Energy prices escalated Oct. 9 with crude oil up 3.4% in the New York market, approaching Oct. 1 levels, as increased tensions in the Middle East—primarily between Turkey and Syria—overshadowed the slowdown in economic growth.
“Natural gas futures also rose 1.9% as some investors are anticipating a bullish injection [into US underground storage] after a recent cool spell,” said analysts in the Houston office of Raymond James & Associates Inc. “The Oil Service Index and SIG Oil Exploration & Production Index followed commodities higher, ending the day up 0.8% and 2.2%, respectively.” Crude and gas prices were still climbing in early trading Oct. 10.
“Reformulated stock for oxygenate blending (RBOB) and heating oil also posted impressive gains,” said Marc Ground at Standard New York Securities Inc., the Standard Bank Group. “Clearly participants remain preoccupied with the Turkish-Syria conflict, forgetting recent concerns over the possible glut of US crude oil inventories.”
He said, “Perhaps focus will again shift to US crude production (which reached a 15-year high last week) and gasoline supply (as East Coast refineries come back on line)” following this week’s report on petroleum inventories. The Energy Information Administration’s report was delayed by the Oct. 8 Columbus Day holiday when federal offices were closed. Report of a large build in oil inventories “could spark some downside,” Ground said.
However, EIA’s annual winter fuels report indicated consumers likely will pay more to heat their homes this year simply because this winter is likely to be colder than last winter, which was the warmest on record. EIA speculated heating oil bills will increase 20%.

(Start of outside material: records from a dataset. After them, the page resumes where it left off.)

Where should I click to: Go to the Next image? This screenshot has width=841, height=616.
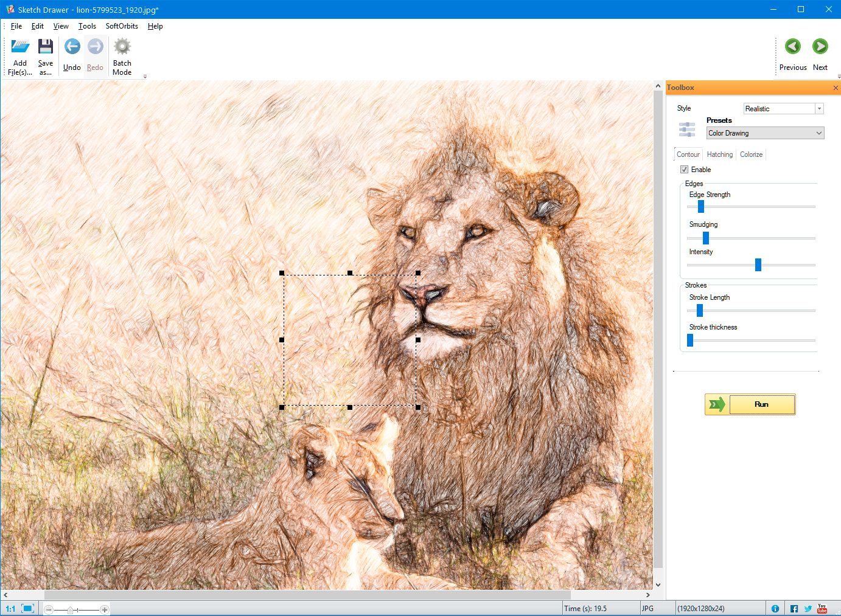click(x=820, y=47)
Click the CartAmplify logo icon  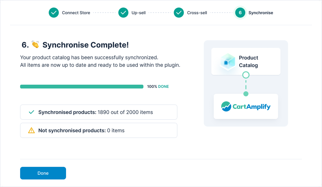coord(226,106)
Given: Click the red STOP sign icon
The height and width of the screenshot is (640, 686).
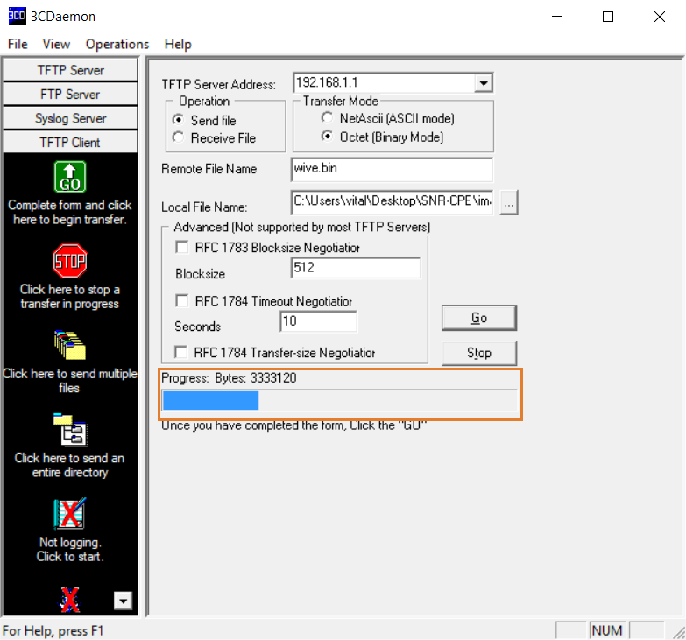Looking at the screenshot, I should (x=70, y=261).
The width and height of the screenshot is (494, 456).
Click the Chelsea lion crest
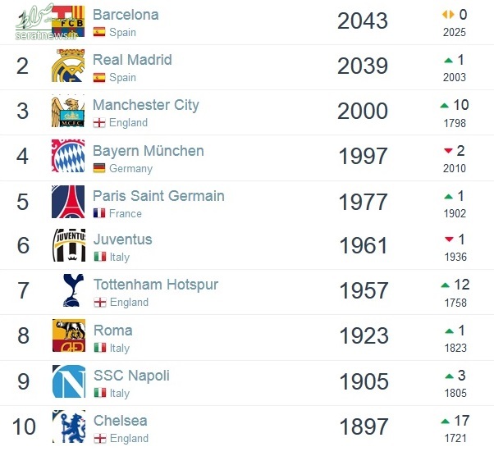coord(69,426)
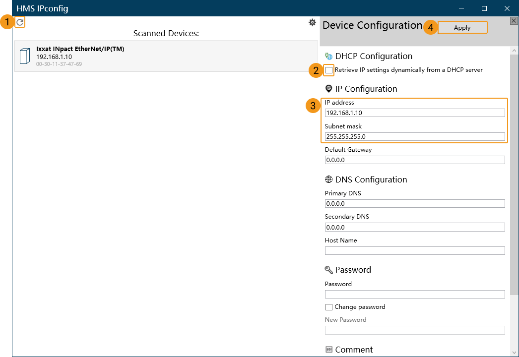Screen dimensions: 519x357
Task: Click the Subnet mask input field
Action: (x=414, y=137)
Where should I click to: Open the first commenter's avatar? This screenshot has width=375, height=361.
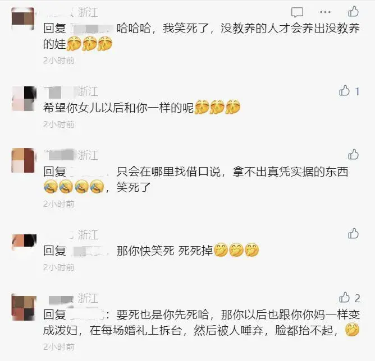[23, 19]
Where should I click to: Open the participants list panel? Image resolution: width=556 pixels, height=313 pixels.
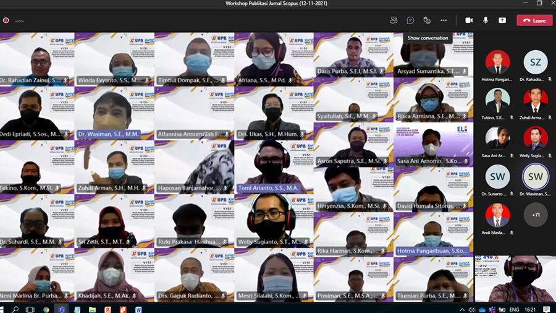coord(394,20)
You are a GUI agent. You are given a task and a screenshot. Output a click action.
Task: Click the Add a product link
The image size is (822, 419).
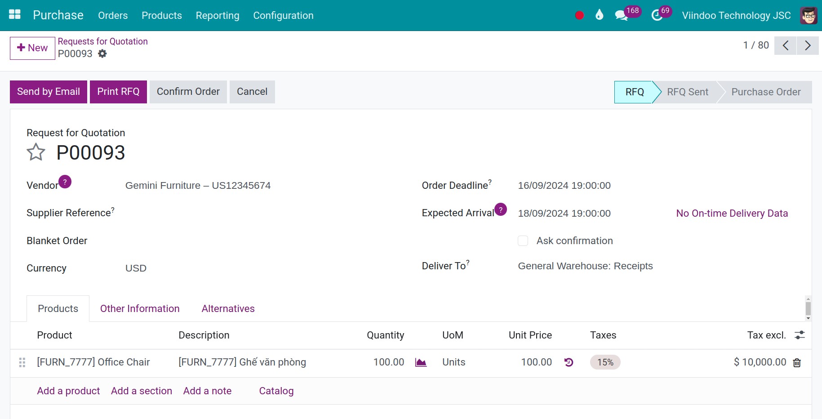[68, 391]
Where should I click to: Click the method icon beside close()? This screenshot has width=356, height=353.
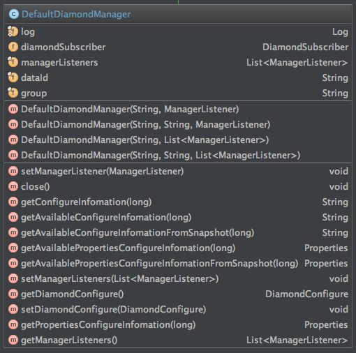tap(13, 186)
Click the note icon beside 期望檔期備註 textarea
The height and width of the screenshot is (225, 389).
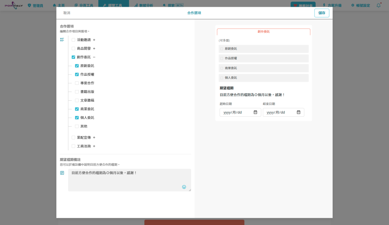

Although heating bills will be up 15% for natural gas, 13% for propane, and 5% for electricity from last year, those costs will be less than the historical average because prices for those energy sources remain relatively low.
The November contract for benchmark US light, sweet crudes jumped $3.06 to $92.39/bbl Oct. 9 on the New York Mercantile Exchange. The December contract escalated by $3.05 to $92.78/bbl. On the US spot market, West Texas Intermediate at Cushing, Okla., was up $3.06 to $92.39/bbl.
Heating oil for November delivery rose 5.89¢ to $3.20/gal on NYMEX. RBOB for the same month gained 6.56¢ to $2.96/gal.
The November natural gas contract was up 6.4¢ to $3.47/MMbtu on NYMEX. On the US spot market, however, gas at Henry Hub, La., declined 1.2¢ to $3.18/MMbtu.
In London, the November IPE contract for North Sea Brent climbed $2.68 to $114.50/bbl. Gas oil for October increased $8.50 to $1,002/tonne.
The average price for the Organization of Petroleum Exporting Countries’ basket of 12 benchmark crudes regained $1.59 to $109.46/bbl.